• Exercise description:
Would you set down every entry again, exactly as written?

====== Data extract

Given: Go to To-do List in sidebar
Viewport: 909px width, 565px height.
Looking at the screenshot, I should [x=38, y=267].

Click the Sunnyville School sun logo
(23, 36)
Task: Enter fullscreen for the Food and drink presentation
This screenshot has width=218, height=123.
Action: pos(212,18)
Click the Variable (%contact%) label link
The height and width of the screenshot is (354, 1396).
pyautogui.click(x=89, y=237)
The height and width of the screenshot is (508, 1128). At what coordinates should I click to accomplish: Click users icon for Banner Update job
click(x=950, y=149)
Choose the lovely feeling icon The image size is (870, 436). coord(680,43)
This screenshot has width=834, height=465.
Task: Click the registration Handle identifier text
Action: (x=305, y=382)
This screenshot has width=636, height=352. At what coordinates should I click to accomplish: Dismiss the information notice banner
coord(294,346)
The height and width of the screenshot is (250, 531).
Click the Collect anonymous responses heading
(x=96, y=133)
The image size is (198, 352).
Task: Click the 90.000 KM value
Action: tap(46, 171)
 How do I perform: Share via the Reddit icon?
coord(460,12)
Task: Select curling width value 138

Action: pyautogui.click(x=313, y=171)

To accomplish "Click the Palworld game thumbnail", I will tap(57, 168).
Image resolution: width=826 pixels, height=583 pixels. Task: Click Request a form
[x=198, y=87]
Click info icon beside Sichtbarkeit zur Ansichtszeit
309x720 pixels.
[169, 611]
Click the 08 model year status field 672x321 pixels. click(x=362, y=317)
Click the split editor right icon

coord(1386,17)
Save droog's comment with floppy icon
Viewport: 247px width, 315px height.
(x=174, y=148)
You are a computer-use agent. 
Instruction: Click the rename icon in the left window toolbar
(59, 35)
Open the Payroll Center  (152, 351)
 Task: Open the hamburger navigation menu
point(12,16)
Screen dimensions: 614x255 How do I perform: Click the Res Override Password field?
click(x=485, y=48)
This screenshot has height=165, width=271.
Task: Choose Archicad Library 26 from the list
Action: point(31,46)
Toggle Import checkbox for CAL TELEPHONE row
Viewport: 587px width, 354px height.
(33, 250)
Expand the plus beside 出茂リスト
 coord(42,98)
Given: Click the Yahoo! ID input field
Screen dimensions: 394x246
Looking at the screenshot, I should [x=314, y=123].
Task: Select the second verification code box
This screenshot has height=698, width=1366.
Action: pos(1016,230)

============

• Result of this task:
Given: Go to To-do List in sidebar
Viewport: 909px width, 565px height.
Looking at the screenshot, I should [x=38, y=267].

Click the Sunnyville School sun logo
(23, 36)
Task: Enter fullscreen for the Food and drink presentation
This screenshot has width=218, height=123.
Action: pos(212,18)
Click the Variable (%contact%) label link
The height and width of the screenshot is (354, 1396).
pyautogui.click(x=89, y=237)
The height and width of the screenshot is (508, 1128). At what coordinates should I click to accomplish: Click users icon for Banner Update job
click(x=950, y=149)
Choose the lovely feeling icon The image size is (870, 436). coord(680,43)
This screenshot has width=834, height=465.
Task: Click the registration Handle identifier text
Action: (x=305, y=382)
This screenshot has width=636, height=352. At what coordinates should I click to accomplish: Dismiss the information notice banner
coord(294,346)
The height and width of the screenshot is (250, 531).
Click the Collect anonymous responses heading
(x=96, y=133)
The image size is (198, 352).
Task: Click the 90.000 KM value
Action: tap(46, 171)
 How do I perform: Share via the Reddit icon?
coord(460,12)
Task: Select curling width value 138

Action: pyautogui.click(x=313, y=171)

To accomplish "Click the Palworld game thumbnail", I will tap(57, 168).
Image resolution: width=826 pixels, height=583 pixels. Task: Click Request a form
[x=198, y=87]
Click info icon beside Sichtbarkeit zur Ansichtszeit
309x720 pixels.
[169, 611]
Click the 08 model year status field 672x321 pixels. click(x=362, y=317)
Click the split editor right icon

coord(1386,17)
Save droog's comment with floppy icon
Viewport: 247px width, 315px height.
(x=174, y=148)
You are a computer-use agent. 
Instruction: Click the rename icon in the left window toolbar
(59, 35)
Open the Payroll Center  (152, 351)
 Task: Open the hamburger navigation menu
point(12,16)
Screen dimensions: 614x255 How do I perform: Click the Res Override Password field?
click(x=485, y=48)
This screenshot has height=165, width=271.
Task: Choose Archicad Library 26 from the list
Action: point(31,46)
Toggle Import checkbox for CAL TELEPHONE row
Viewport: 587px width, 354px height.
(33, 250)
Expand the plus beside 出茂リスト
 coord(42,98)
Given: Click the Yahoo! ID input field
Screen dimensions: 394x246
Looking at the screenshot, I should [x=314, y=123].
Task: Select the second verification code box
This screenshot has height=698, width=1366.
Action: pos(1016,230)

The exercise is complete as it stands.